RFPAs are partnerships between ranchers, professionally trained and enabled to use interagency fire suppression resources, and federal and state agencies, including the U.S. Department of Interior Bureau of Land Management (BLM) and the Idaho Department of Lands (IDL). Quick wildfire response that can protect lives, forage and sage-grouse and other wildlife habitat are among the benefits of empowering RFPAs. According to IDL data, 315 RFPA members (ranchers, farmers and their employees) worked to protect more than 8.8 million acres in Idaho during the 2018 fire season.

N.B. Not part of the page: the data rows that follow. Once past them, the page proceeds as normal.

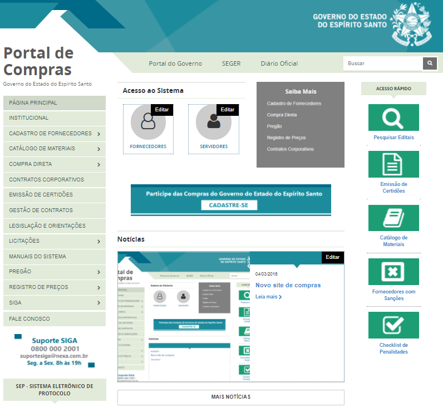
Task: Click the Mais Notícias button
Action: click(230, 397)
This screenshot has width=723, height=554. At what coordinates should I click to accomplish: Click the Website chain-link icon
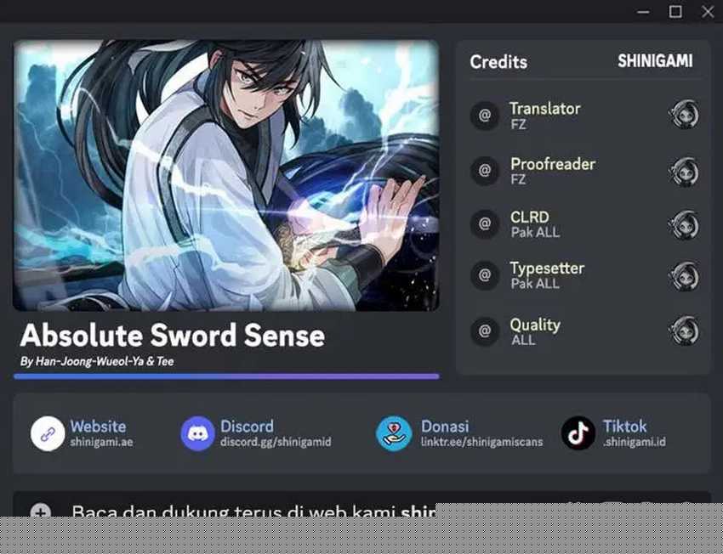pos(48,433)
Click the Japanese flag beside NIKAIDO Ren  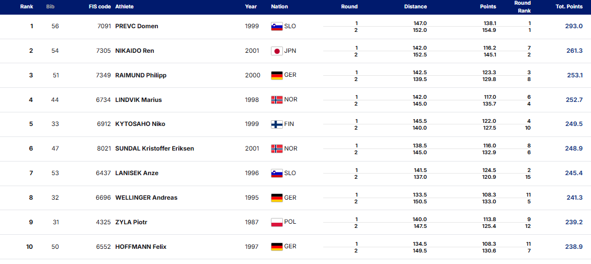click(277, 51)
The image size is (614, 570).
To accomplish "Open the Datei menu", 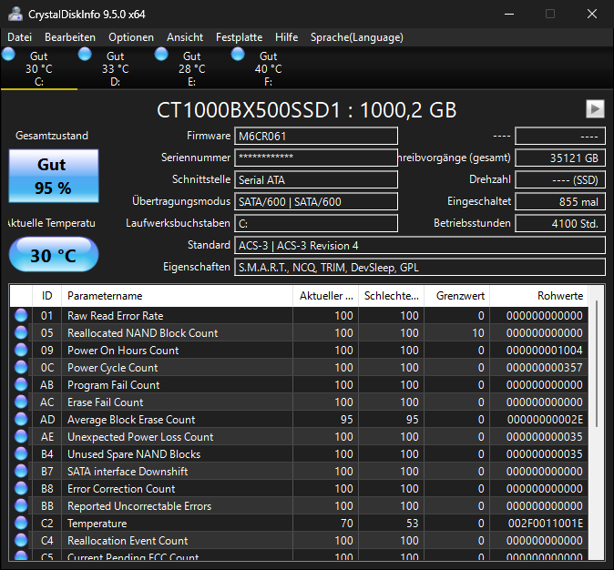I will [x=19, y=37].
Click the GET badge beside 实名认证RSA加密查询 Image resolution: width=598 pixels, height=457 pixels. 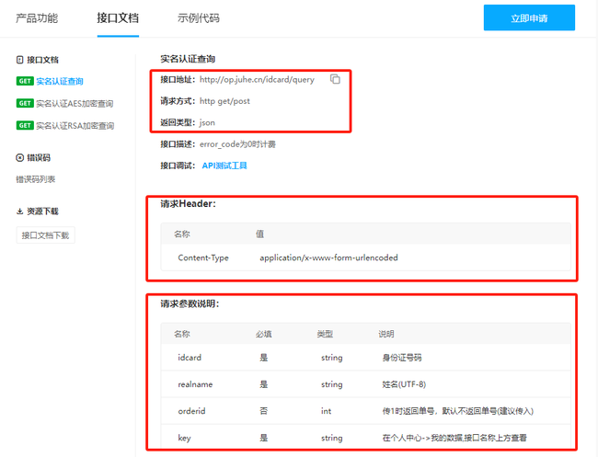[25, 125]
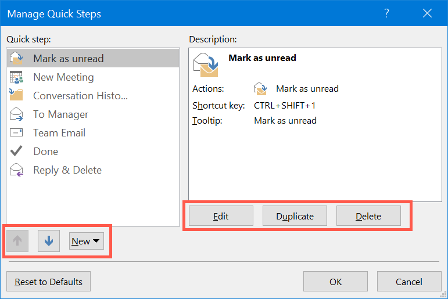This screenshot has width=448, height=299.
Task: Click the To Manager forward envelope icon
Action: (16, 114)
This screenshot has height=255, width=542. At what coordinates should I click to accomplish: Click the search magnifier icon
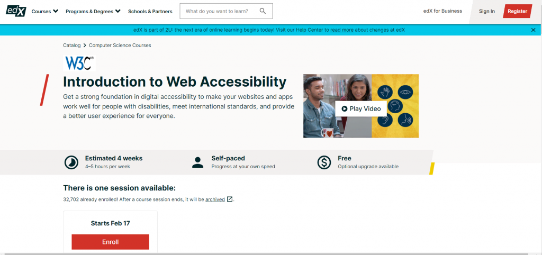pyautogui.click(x=263, y=11)
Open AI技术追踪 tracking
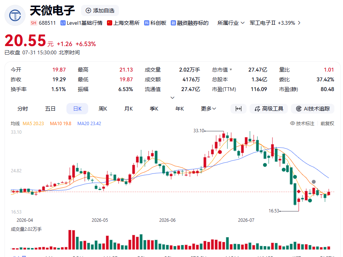 click(313, 109)
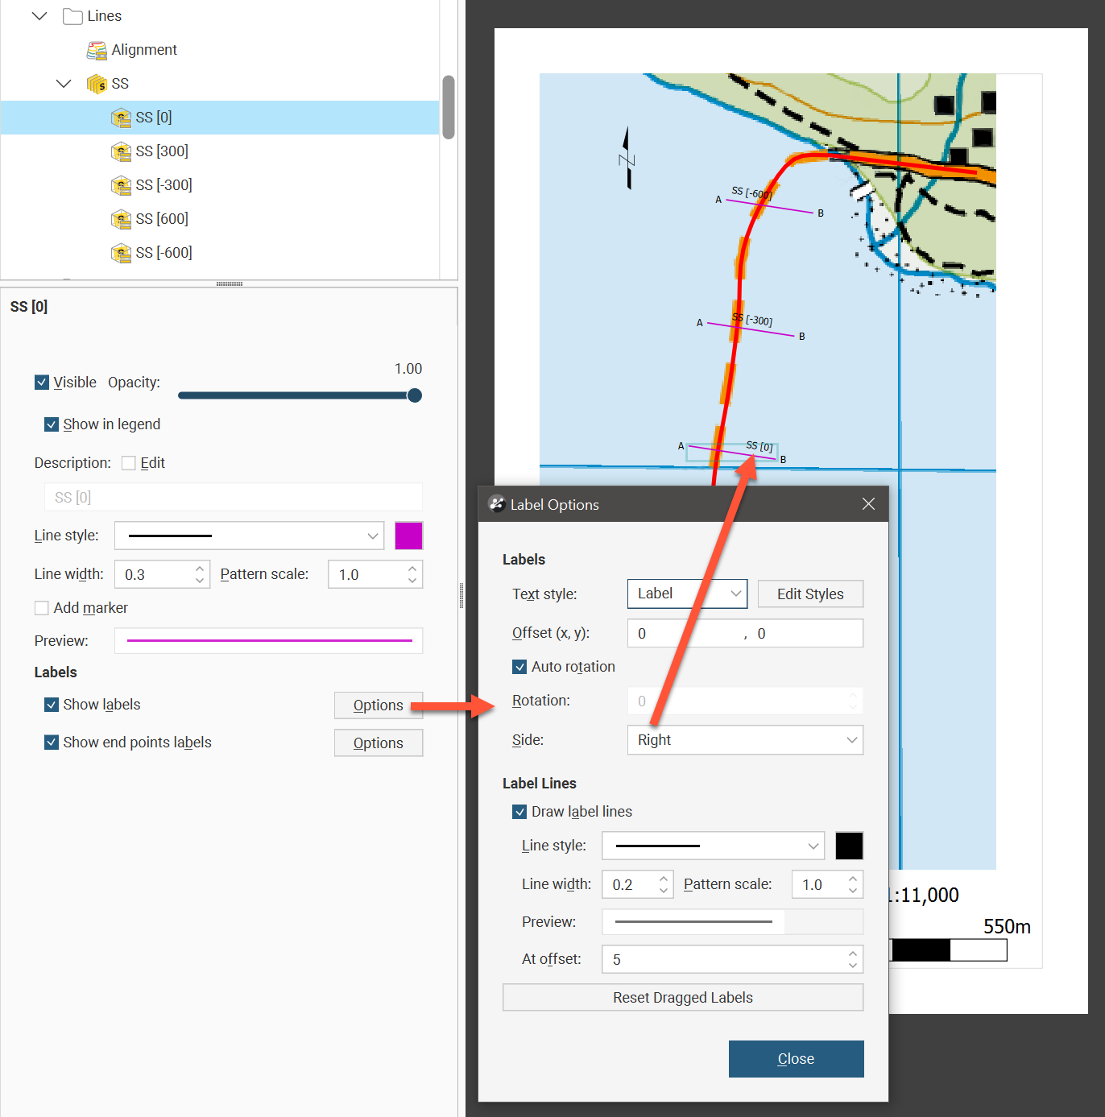The image size is (1105, 1117).
Task: Open Options for Show end points labels
Action: [x=378, y=743]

Recently, my staff took part in an event celebrating BLM Twin Falls District’s transfer of five fire engines to rural, fire-readiness partners: the Bliss Rural Fire District; Notch Butte Rangeland Fire Protection Association; Raft River Rural Fire Protection District; Saylor Creek Rangeland Fire Protection Association; and Shoshone Basin Rangeland Fire Protection Association. BLM Associate State Director Peter Ditton noted that without the assistance of Rural Fire Protection Districts and RFPAs, the wildfires these organizations helped stop would have been substantially larger and burned a lot more acres. BLM Idaho reports the agency is transferring 35 wildland fire engines to local fire departments and RFPAs by late this year or early in 2020. The agency has also been transferring hose, shovels, radios, drip torches, fire pants, sleeping bags, gear bags, goggles and other equipment.
I am a proponent of enabling transfers of used BLM equipment via the Rural Fire Readiness Program to organizations like RFPAs in addition to training for local cooperators and worked with fellow Senator James E. Risch (R-Idaho) and others to include legislative language providing this authority in legislation enacted into law. Utilizing fire equipment that would otherwise be discarded extends the value to taxpayers and gets needed resources to often cash-strapped, rural communities that can use the equipment to keep wildfires in check and Idahoans safe.

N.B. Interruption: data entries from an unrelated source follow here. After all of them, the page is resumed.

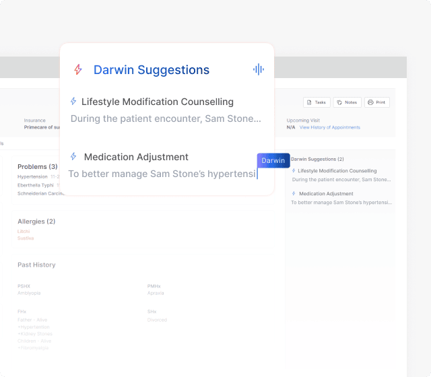Click the Notes icon in the toolbar

tap(339, 102)
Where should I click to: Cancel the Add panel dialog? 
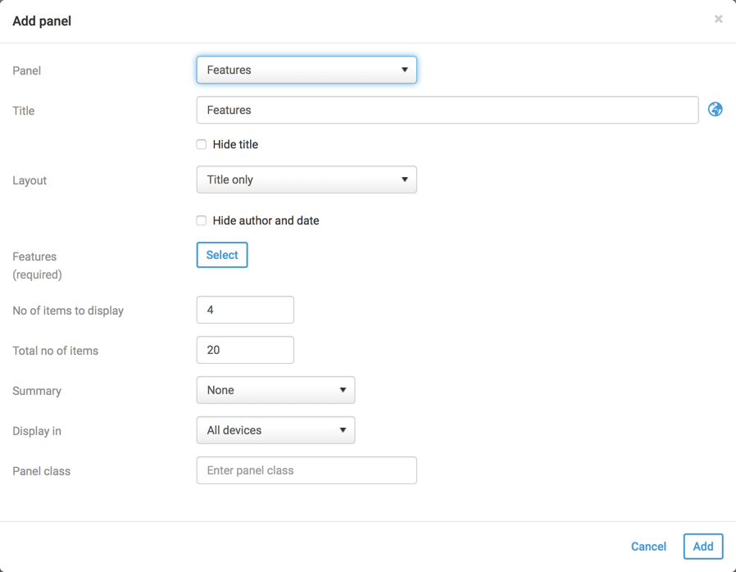click(648, 547)
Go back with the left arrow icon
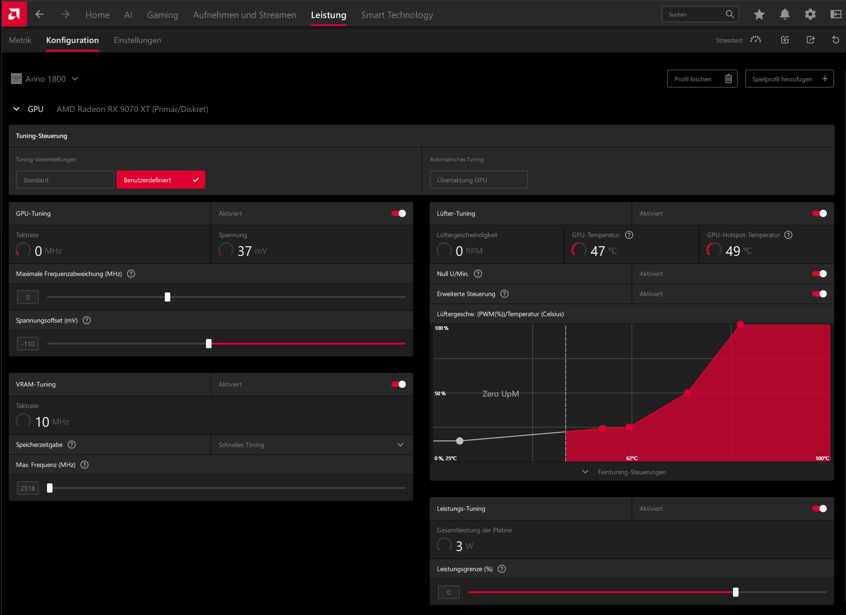Image resolution: width=846 pixels, height=615 pixels. pos(39,15)
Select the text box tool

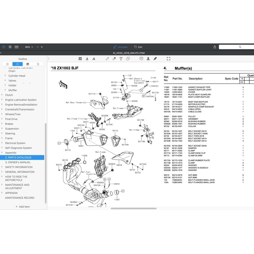[121, 59]
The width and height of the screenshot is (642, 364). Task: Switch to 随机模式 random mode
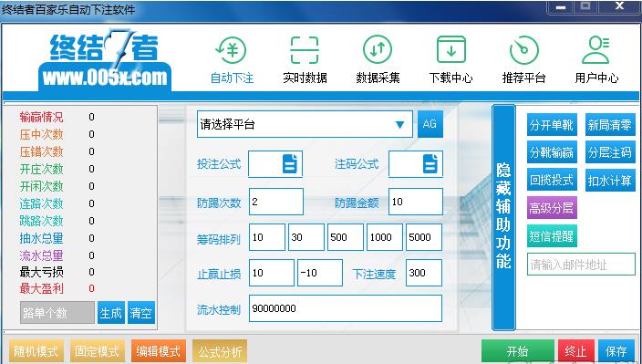pos(36,351)
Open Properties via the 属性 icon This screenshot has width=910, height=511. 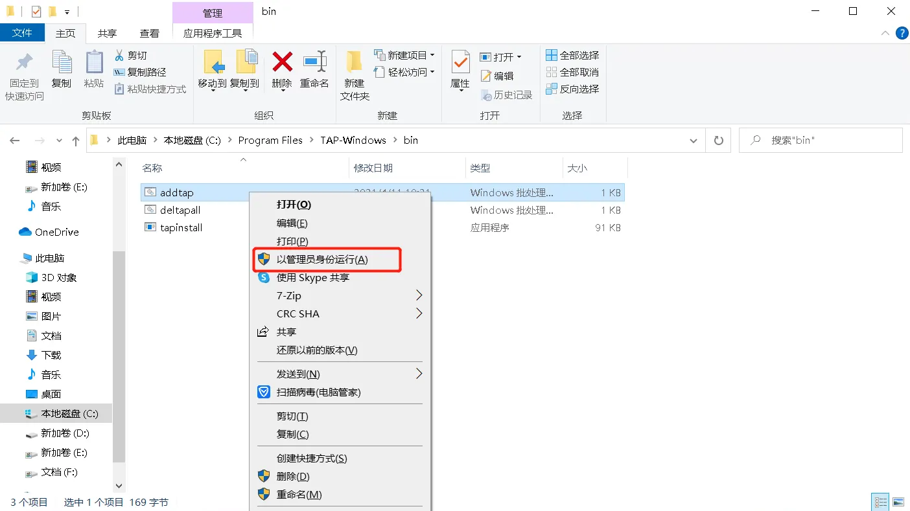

Empowering and equipping local wildfire cooperators is an important part of the ongoing effort to prepare for wildfire response and reduce the threat of wildfires. This also includes my work with congressional colleagues to enact bipartisan legislation that will enable federal agencies to respond to wildfires as they would other natural disasters and end fire borrowing. Unlike responding to other natural disasters, federal agencies like the U.S. Forest Service and BLM often find the actual expenditures for fighting wildfires far exceed estimates, which has resulted in the diversion of funds from important forest health projects that help prevent fires. Thanks to this law, moving forward, agencies will have access to the resources necessary to keep forests healthy, protect watersheds and reduce catastrophic wildfire.
We do not have to look far for examples of where quick action and local partnerships made life-and-resource-saving differences. Last year, neighbors worked together with firefighters to move cattle and help build firebreaks to stop the Grassy Ridge Fire that threatened Dubois--one of the countless times the great people of Idaho have stepped in to help each other. Fueling partnerships that enable timely and effective wildfire responses support local firefighting while reducing fire risk. Simply put, these collaborative efforts just make good sense.